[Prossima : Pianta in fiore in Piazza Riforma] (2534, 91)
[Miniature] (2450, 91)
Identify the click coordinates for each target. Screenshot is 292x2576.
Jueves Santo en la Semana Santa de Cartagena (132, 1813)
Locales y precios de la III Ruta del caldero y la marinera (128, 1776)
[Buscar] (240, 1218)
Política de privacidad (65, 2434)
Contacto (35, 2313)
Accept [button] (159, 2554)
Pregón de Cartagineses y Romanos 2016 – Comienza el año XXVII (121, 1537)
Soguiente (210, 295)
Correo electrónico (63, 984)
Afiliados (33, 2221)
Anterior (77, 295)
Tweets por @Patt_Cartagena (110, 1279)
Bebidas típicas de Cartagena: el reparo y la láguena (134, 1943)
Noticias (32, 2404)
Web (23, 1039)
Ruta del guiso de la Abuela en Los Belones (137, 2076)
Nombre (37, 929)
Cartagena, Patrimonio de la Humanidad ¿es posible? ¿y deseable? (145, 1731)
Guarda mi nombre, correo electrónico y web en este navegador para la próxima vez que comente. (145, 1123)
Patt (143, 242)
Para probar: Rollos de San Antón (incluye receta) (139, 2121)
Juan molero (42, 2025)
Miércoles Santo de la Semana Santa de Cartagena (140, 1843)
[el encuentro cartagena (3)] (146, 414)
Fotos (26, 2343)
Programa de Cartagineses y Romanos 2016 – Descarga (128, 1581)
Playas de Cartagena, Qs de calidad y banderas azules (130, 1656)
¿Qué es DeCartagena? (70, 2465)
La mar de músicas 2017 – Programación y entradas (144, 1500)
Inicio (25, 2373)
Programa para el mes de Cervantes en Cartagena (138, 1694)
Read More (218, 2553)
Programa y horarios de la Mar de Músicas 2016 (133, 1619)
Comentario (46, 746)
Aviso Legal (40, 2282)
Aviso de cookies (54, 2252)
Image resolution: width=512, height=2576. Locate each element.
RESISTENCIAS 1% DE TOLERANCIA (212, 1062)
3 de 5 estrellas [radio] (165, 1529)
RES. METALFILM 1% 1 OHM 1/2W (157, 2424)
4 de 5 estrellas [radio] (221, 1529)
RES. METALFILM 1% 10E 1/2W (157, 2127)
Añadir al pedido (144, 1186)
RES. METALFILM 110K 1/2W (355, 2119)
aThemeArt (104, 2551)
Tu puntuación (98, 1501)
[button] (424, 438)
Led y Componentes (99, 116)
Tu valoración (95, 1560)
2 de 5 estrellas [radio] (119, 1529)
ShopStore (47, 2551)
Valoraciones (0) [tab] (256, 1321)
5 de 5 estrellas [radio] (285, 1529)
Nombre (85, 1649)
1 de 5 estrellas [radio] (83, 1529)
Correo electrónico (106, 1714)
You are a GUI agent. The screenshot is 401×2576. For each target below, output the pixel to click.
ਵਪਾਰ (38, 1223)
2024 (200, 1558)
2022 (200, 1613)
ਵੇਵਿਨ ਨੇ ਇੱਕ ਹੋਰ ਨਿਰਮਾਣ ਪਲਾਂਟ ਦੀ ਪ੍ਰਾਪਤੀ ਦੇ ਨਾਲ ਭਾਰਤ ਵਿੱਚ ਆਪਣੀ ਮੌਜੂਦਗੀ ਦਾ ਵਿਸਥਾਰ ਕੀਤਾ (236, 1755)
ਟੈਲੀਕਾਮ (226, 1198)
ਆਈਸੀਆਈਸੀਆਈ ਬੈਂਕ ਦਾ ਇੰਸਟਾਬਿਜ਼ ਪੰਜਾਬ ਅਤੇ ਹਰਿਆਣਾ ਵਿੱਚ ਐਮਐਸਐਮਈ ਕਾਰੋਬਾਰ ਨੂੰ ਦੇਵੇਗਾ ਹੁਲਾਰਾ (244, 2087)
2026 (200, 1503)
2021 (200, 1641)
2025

**Exercise brief:** Restate the records, all of them, precisely as written.

**Reply to the exercise:**
[Prossima : Pianta in fiore in Piazza Riforma] (2534, 91)
[Miniature] (2450, 91)
Identify the click coordinates for each target. Screenshot is 292x2576.
Jueves Santo en la Semana Santa de Cartagena (132, 1813)
Locales y precios de la III Ruta del caldero y la marinera (128, 1776)
[Buscar] (240, 1218)
Política de privacidad (65, 2434)
Contacto (35, 2313)
Accept [button] (159, 2554)
Pregón de Cartagineses y Romanos 2016 – Comienza el año XXVII (121, 1537)
Soguiente (210, 295)
Correo electrónico (63, 984)
Afiliados (33, 2221)
Anterior (77, 295)
Tweets por @Patt_Cartagena (110, 1279)
Bebidas típicas de Cartagena: el reparo y la láguena (134, 1943)
Noticias (32, 2404)
Web (23, 1039)
Ruta del guiso de la Abuela en Los Belones (137, 2076)
Nombre (37, 929)
Cartagena, Patrimonio de la Humanidad ¿es posible? ¿y deseable? (145, 1731)
Guarda mi nombre, correo electrónico y web en este navegador para la próxima vez que comente. (145, 1123)
Patt (143, 242)
Para probar: Rollos de San Antón (incluye receta) (139, 2121)
Juan molero (42, 2025)
Miércoles Santo de la Semana Santa de Cartagena (140, 1843)
[el encuentro cartagena (3)] (146, 414)
Fotos (26, 2343)
Programa de Cartagineses y Romanos 2016 – Descarga (128, 1581)
Playas de Cartagena, Qs de calidad y banderas azules (130, 1656)
¿Qué es DeCartagena? (70, 2465)
La mar de músicas 2017 – Programación y entradas (144, 1500)
Inicio (25, 2373)
Programa para el mes de Cervantes en Cartagena (138, 1694)
Read More (218, 2553)
Programa y horarios de la Mar de Músicas 2016 (133, 1619)
Comentario (46, 746)
Aviso Legal (40, 2282)
Aviso de cookies (54, 2252)
Image resolution: width=512, height=2576. Locate each element.
RESISTENCIAS 1% DE TOLERANCIA (212, 1062)
3 de 5 estrellas [radio] (165, 1529)
RES. METALFILM 1% 1 OHM 1/2W (157, 2424)
4 de 5 estrellas [radio] (221, 1529)
RES. METALFILM 1% 10E 1/2W (157, 2127)
Añadir al pedido (144, 1186)
RES. METALFILM 110K 1/2W (355, 2119)
aThemeArt (104, 2551)
Tu puntuación (98, 1501)
[button] (424, 438)
Led y Componentes (99, 116)
Tu valoración (95, 1560)
2 de 5 estrellas [radio] (119, 1529)
ShopStore (47, 2551)
Valoraciones (0) [tab] (256, 1321)
5 de 5 estrellas [radio] (285, 1529)
Nombre (85, 1649)
1 de 5 estrellas [radio] (83, 1529)
Correo electrónico (106, 1714)
You are a GUI agent. The screenshot is 401×2576. For each target below, output the pixel to click.
ਵਪਾਰ (38, 1223)
2024 (200, 1558)
2022 (200, 1613)
ਵੇਵਿਨ ਨੇ ਇੱਕ ਹੋਰ ਨਿਰਮਾਣ ਪਲਾਂਟ ਦੀ ਪ੍ਰਾਪਤੀ ਦੇ ਨਾਲ ਭਾਰਤ ਵਿੱਚ ਆਪਣੀ ਮੌਜੂਦਗੀ ਦਾ ਵਿਸਥਾਰ ਕੀਤਾ (236, 1755)
ਟੈਲੀਕਾਮ (226, 1198)
ਆਈਸੀਆਈਸੀਆਈ ਬੈਂਕ ਦਾ ਇੰਸਟਾਬਿਜ਼ ਪੰਜਾਬ ਅਤੇ ਹਰਿਆਣਾ ਵਿੱਚ ਐਮਐਸਐਮਈ ਕਾਰੋਬਾਰ ਨੂੰ ਦੇਵੇਗਾ ਹੁਲਾਰਾ (244, 2087)
2026 (200, 1503)
2021 (200, 1641)
2025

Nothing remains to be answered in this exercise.